DATA EXCERPTS >>

Segment Open

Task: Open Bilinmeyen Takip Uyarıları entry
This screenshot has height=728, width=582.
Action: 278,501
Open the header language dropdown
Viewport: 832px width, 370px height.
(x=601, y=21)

Segment Closed

INSTRUCTIONS TO FOLLOW >>
In full, transcribe each entry of the material exactly.

RESULT OF THE TASK >>
Task: Open Bilinmeyen Takip Uyarıları entry
This screenshot has height=728, width=582.
Action: 278,501
Open the header language dropdown
Viewport: 832px width, 370px height.
(x=601, y=21)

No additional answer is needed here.